北朝鮮から弾道ミサイルの可能性があるものが発射されたことを受けて、岸田総理大臣は、
▽情報の収集と分析に全力を挙げ、国民に対し、迅速・的確な情報提供を行うこと、
▽航空機や船舶などの安全確認を徹底すること、
それに、
▽不測の事態に備え、万全の態勢をとることを指示しました。
政府 官邸に緊急参集チームを招集
政府は、総理大臣官邸の危機管理センターに設置している官邸対策室に関係省庁の担当者をメンバーとする緊急参集チームを招集し、情報の収集と被害の確認などにあたっています。

韓国軍 “北朝鮮が短距離弾道ミサイル2発発射”

韓国軍の合同参謀本部は、北朝鮮が29日午後8時48分ごろから57分ごろにかけて、西部のピョンアン(平安)南道スンチョン(順川)付近から日本海に向けて短距離弾道ミサイル2発を発射したと発表しました。

韓国軍は、アメリカ軍とともに詳しい分析を急いでいます。

米韓両国は、4年ぶりに本格的な野外機動訓練を含む合同軍事演習を実施したのに続き、29日までの4日間、アメリカの原子力空母「ロナルド・レーガン」も参加して日本海で共同訓練を行いました。

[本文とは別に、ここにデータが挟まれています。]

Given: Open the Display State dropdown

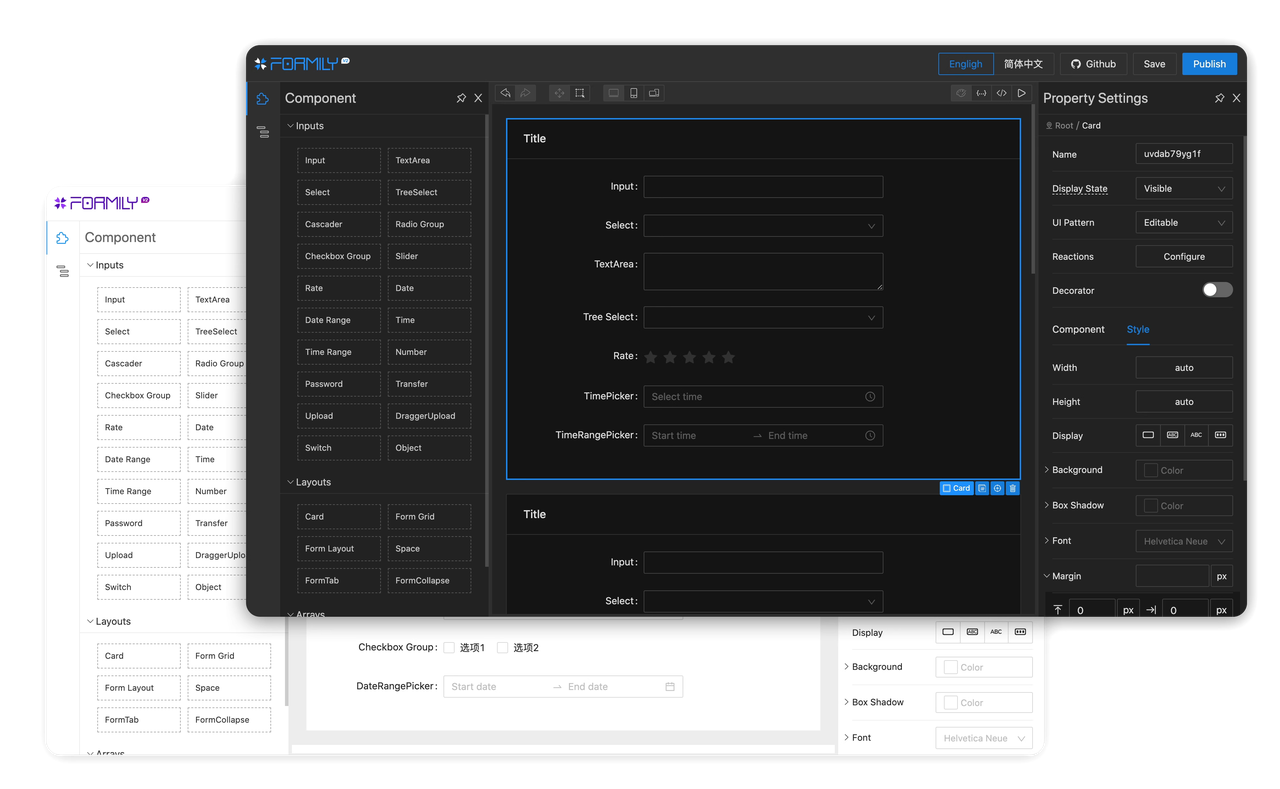Looking at the screenshot, I should point(1184,188).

また、アメリカのハリス副大統領が29日に韓国を訪問し、ユン・ソンニョル(尹錫悦)大統領と会談したあと、南北を隔てる非武装地帯を視察し、米韓同盟の結束を示すことで北朝鮮をけん制したばかりで、2日連続での発射の背景には北朝鮮側の強い反発があるとみられます。

日米韓高官それぞれ電話で協議 緊密連携を確認

北朝鮮が2日連続で弾道ミサイルを発射したことを受けて、外務省の船越アジア大洋州局長はアメリカと韓国の高官とそれぞれ電話で協議し、近くオンラインで北朝鮮に関する日米韓3か国の協議を行うことで一致しました。

外務省の船越アジア大洋州局長は29日夜、アメリカ国務省のソン・キム北朝鮮担当特別代表、韓国外務省のキム・ゴン(金健)朝鮮半島平和交渉本部長とそれぞれ電話で協議しました。

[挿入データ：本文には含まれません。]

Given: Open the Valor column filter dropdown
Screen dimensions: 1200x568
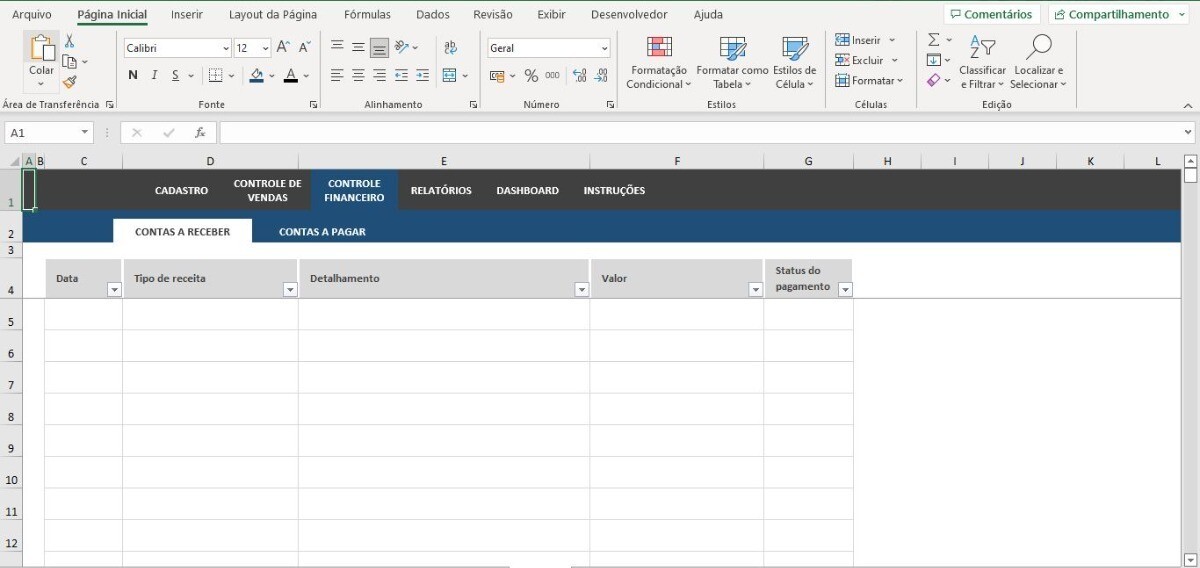Looking at the screenshot, I should click(755, 290).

それぞれの協議では、北朝鮮が今月25日のあと28日から2日連続で弾道ミサイルを発射したことを非難したうえで、挑発を一方的にエスカレートさせるような立て続けの発射を含め、核・ミサイル活動の強化は、国際社会に対する明白かつ深刻な挑戦だという認識を共有しました。

そして、国連安保理決議に沿った北朝鮮の完全な非核化に向けて、地域の抑止力強化なども含め、引き続き日米韓3か国で緊密に連携することを改めて確認しました。

また、近くオンラインで北朝鮮に関する日米韓3か国の協議を行うことで一致しました。
ことし21回目 2日連続の発射
防衛省などによりますと、北朝鮮が弾道ミサイルなどを発射したのはことしに入って21回目です。

発射は28日に続き、2日連続です。

これまでに、1月に7回、2月に1回、3月に3回、4月に1回、5月に4回、6月は1回、先月に1回、今月に2回、それぞれ弾道ミサイルなどの発射を繰り返しています。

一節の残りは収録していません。